Gramsci deyince dördüncü levhaya geliyoruz. “En beter korkular karşısında bile umutsuzluğa kapılmayacak, her ahmaklıktan heyecan duymayacak, ayık kafalı, sabırlı insanlar” olmak ve şu çağrıya bigâne kalmamak: “Kendinizi eğitin, çünkü tüm aklınıza ihtiyacımız olacak. Kendinizi uyandırın, çünkü tüm coşkunuza ihtiyacımız olacak. Kendinizi örgütleyin, çünkü bütün gücünüze ihtiyacımız olacak.”

“Örgütü örgütlemek”

“Kendinizi örgütleyin” düsturu beşinci levhaya götürüyor, örgütlenmenin nasıl’ına. Burada sözü Halkların Demokratik Kongresi (HDK) Eşsözcüsü, Halkların Eşitlik ve Demokrasi Partisi (DEM) İstanbul Milletvekili Cengiz Çiçek’e bırakalım. 14-28 Mayıs seçimleri sonrasında HDP’de yürütülen özeleştiri sürecinin kapsamlı bir muhasebesini 1+1 Express’teki söyleşisinde yapan Çiçek’in örgütlenme üzerine söyledikleri sadece HDP-DEM için değil, tüm sol-sosyalist partiler, örgütler için geçerli saptamalar. Lâyıkıyla nakletmek uzunca bir kolajı gerektiriyor:   

Örgütü örgütlemek, dönemin en ivedi görevlerinden. Örgütü örgütlemek, mücadelenin öznesinin de somutlaştırılması amelidir. Örgütü örgütlemek ikili bir hatla mümkün. Birincisi, toplumsal direniş ilişkilerine akmak, toplumsal öznelerle buluşmak, birlikte eylemek, bu birlikteliğin karşılıklı dönüştürücü etkisiyle ilişkileri politikleştirmek. İkincisi, ideolojik çalışmalarla kadro politikasını kurmak. Bu ikili hattın birlikte hayata geçirilmesi, içerde sıkı bir örgüt, dışarda kapsayıcı bir yapının inşası demektir.

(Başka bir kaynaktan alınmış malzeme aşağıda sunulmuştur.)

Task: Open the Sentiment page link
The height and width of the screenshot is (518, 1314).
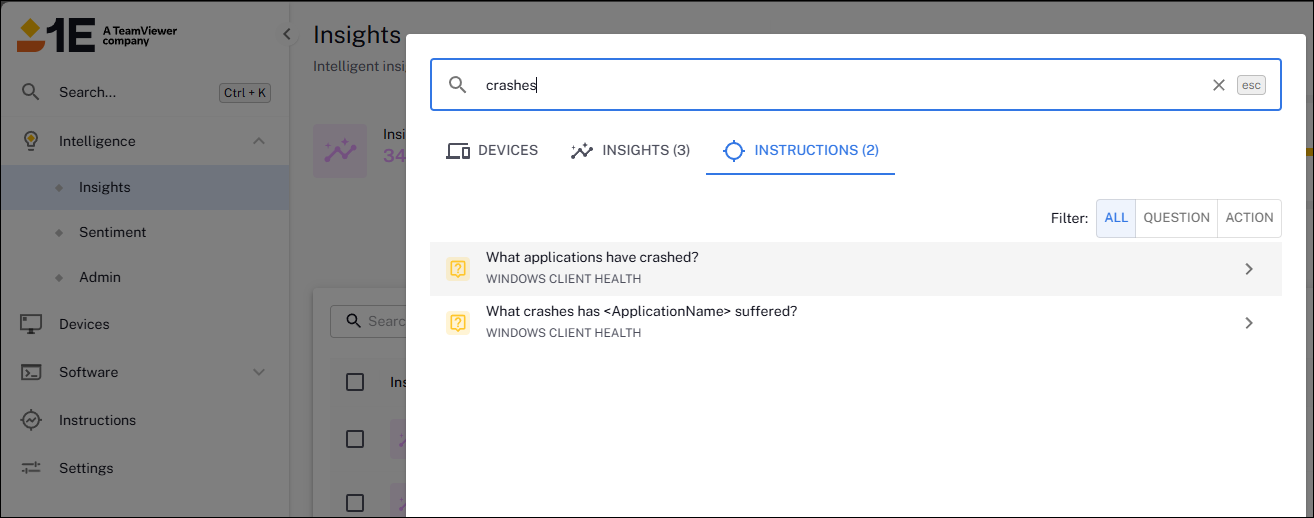Action: click(x=112, y=232)
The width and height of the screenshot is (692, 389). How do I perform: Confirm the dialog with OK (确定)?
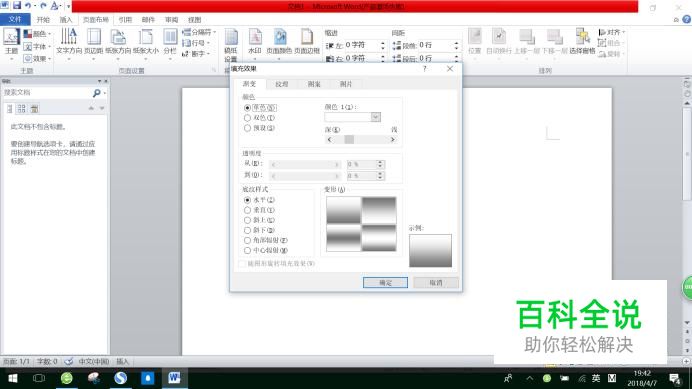[x=385, y=283]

Örgütsel çalışmalarımızı toplumsal hareketliliklerin, kaynamanın olduğu yerlerde var edemezsek siyasal hakikatimizi ıskalayan bir yapı olmaktan kurtulamayacağız. Örgütsel daralma ve içe büzüşme risklerini ancak siyasal ve toplumsal olana odaklanarak, açılarak aşabiliriz.

Sıkça söyleriz, ‘ev çalışmaları yapalım’ diye. Ama o ‘kapısını çalmamız gerekiyor’ dediğimiz işçi burnunuzun dibinde ekmeği için direnişte, eylemde, grevde. Onunla kendi eyleminde buluştuğunuzda, onun evini de ziyaret etmiş oluyorsunuz. Size kapısını açma ihtimali olmayan bir işçi, köylü, kadın, genç eylemde size gönlünü açıyor.

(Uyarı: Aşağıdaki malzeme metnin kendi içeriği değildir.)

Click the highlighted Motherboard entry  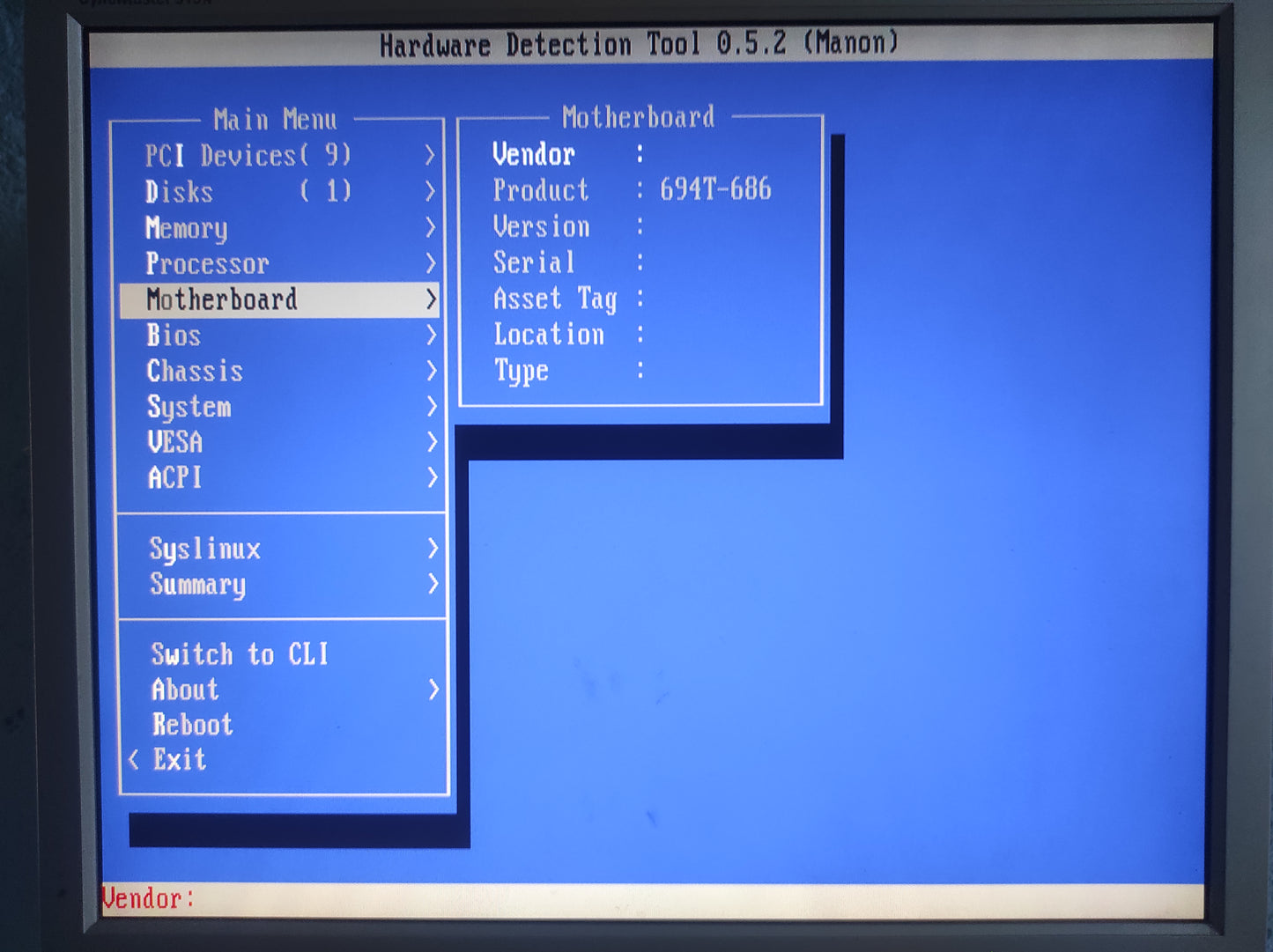222,299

İhtiyacımız olan da bu sahici ortamlardır. Mücadelenin içindekilerden, öznelerinden kurulamayan örgütler, dayandığı sınıfa dair politika üretmekte de zorlanıyor haliyle.

Yarını bugünden kurmak

Cengiz Çiçek’in bu söyleşide söylediklerinin bir kısmı da ikinci ve üçüncü levhalara “zeyl” sayılabilir. O gözle, o sırayla okuyalım:

Yarını bugünden kurmamız gerekiyor. Kayyumlar öncesi süreçte belediyecilik faaliyetlerini, öz örgütlenme anlayışıyla sokağa, mahallelere, köylere taşıyarak köy komünleri, meclisler, üretim ve tüketim kooperatifleri kurabilseydik, kayyum politikası bu düzeyde sonuç almayabilirdi.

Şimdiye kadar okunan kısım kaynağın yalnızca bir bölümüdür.